St. Lawrence Health anticipates three years to launch $10 million transport project

Dec. 24—GOUVERNEUR — St. Lawrence Health anticipates spending a $10 million USDA grant over three years to "enhance the entire EMS system in St. Lawrence County," according to J. Brent Bishop, St. Lawrence Health vice president of business development.

The three-pronged project is aimed at increasing the number of emergency personnel and making it easier for them to figure out to which hospital a patient should be transported.

First, SLH's electronic medical record system will be enhanced and made available to rescue squads and other medical personnel, aimed at providing "increased quality of services, and potentially life-saving treatment, during emergency situations," SLH President Donna M. McGregor said earlier this week.

Second, Clarkson University and SLH will partner to offer programs to train and certify more emergency medical technicians and paramedics.

"There is a shortage of EMTs/paramedics in the county and the state. The training will enhance skills and knowledge of existing EMTs/paramedics," Mr. Bishop said.

The third step will be SLH partnering with local rescue squads to launch the actual transport consortium, which will coordinate rescue squads and SLH's three hospitals — Canton-Potsdam, Massena and Gouverneur — to get patients to the hospital that has the proper specialists or unique services. Patients being transported won't be limited to just those three hospitals. If a patient needs to go to a facility outside St. Lawrence Health, such as Claxton-Hepburn Medical Center in Ogdensburg, they'll get there.

"This will enhance access and all inter-facility/intra-facility transfers within and outside St. Lawrence Health, anywhere existing regional ambulances services currently operate," Mr. Bishop said. "It is not specific to patients of SLH and we will abide by the proper EMS protocols. The goal is to enhance the entire EMS System in St. Lawrence County and improve deliverables to all stakeholders."

Part of the $10 million will go into starting an inter-facility transport coordination center that will provide emergency and medical personnel with patient information via SLH's EPIC Emergency Medical Record (EMR), which went live on April 30. St. Lawrence Health officials say there may be an opportunity that the electronic records will enhance personnel working in the field, but it has not yet been tested.

Mr. Bishop said they were only able to get the "best-in-class" medical record system through their affiliation with Rochester Regional Health.

"[It] otherwise would not have been made available without a tertiary affiliation," he said.

St. Lawrence Health is still in the early phases of coordinating the grant. Mr. Bishop said key dates, such as when the Clarkson programs will launch, are forthcoming.

"Logistics are still being finalized and a formal date has yet to be determined," he said.

SLH's announcement of the program earlier this week said the lead organization for the transport consortium will be Gouverneur Hospital.

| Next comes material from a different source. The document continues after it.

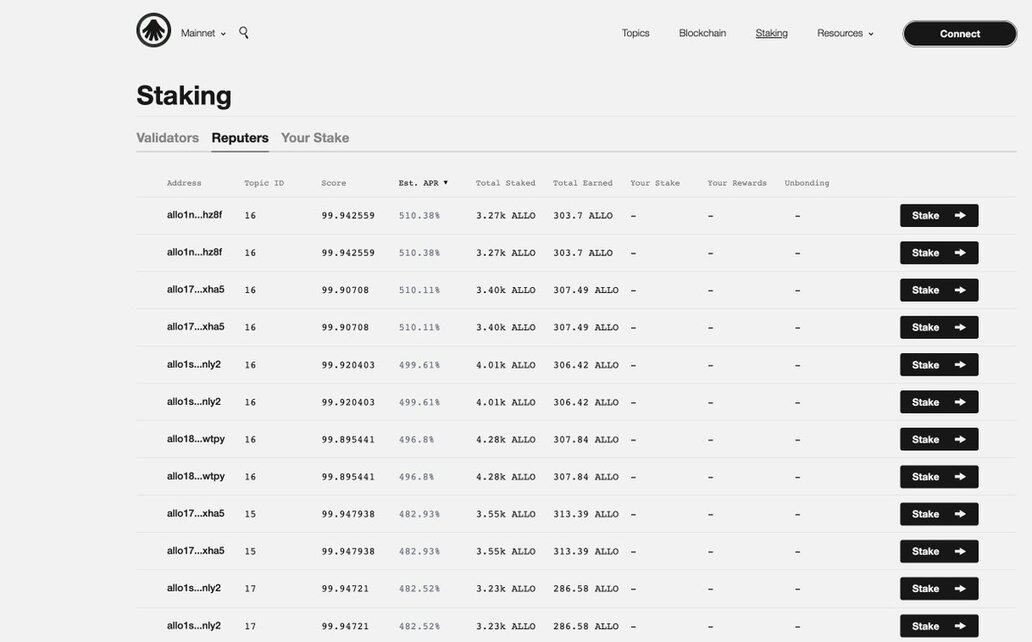This screenshot has width=1032, height=642.
Task: Open the Reputers tab
Action: coord(240,138)
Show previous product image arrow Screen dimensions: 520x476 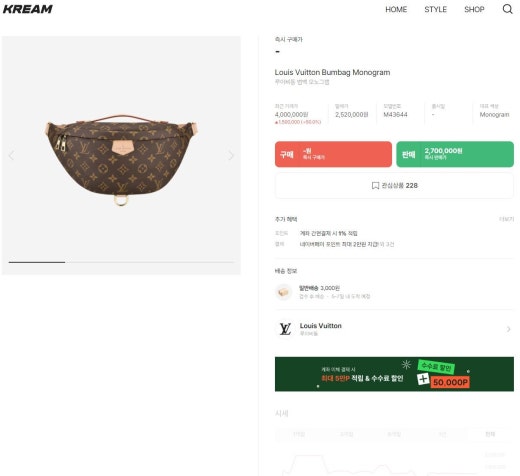[x=12, y=155]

"For the grant's purposes, Gouverneur Hospital is uniquely positioned to serve as the lead organization due to the location and demographics of their service area," Mr. Bishop said. "Gouverneur Hospital's Critical Access Hospital (CAH) designation is designed to reduce the financial vulnerability of rural hospitals and improve access to healthcare by keeping essential services in rural communities. CAH status allows GH to receive cost-based reimbursement for its Medicare patients and enhanced reimbursement for Medicaid patients as well. This allows the hospital to provide services at volumes that, due to relatively high fixed costs, are typically unsustainable at the demand levels that result from serving small, geographically isolated communities."

The Centers for Medicare and Medicaid Services determines if a hospital gets a critical access designation. It's determined based on factors including the average length of stay for inpatients, bed count and the proximity of other hospitals.

The transportation consortium will involve partnering with Potsdam Rescue, which SLH's announcement earlier this week described as a primary resource for getting patients to hospitals. The program, however, won't be limited to Potsdam's rescue squad. It will also involve "Canton Rescue and Massena Rescue, and possibly others, through the development of the EMS consortium," according to Mr. Bishop.

"The establishment of the St. Lawrence Rural Transport Consortium will include coordination between all the involved entities and staff," he said.

Alongside the consortium project, St. Lawrence Health is in the middle of a $71.8 million, 121,000-square-foot expansion of Canton-Potsdam Hospital. Officials estimate the project will be finished in 2025, doubling the hospital's footprint and adding 11 new emergency department rooms along with 15 new medical-surgical beds.

The emergency expansion will give that department a total of 28 rooms. The added medical-surgical beds will be private, with individual bathrooms and showers and space for patients' families to stay overnight. The original medical-surgical beds, many of which are now double or triple occupancy, can be reduced to single or double occupancy, depending on need.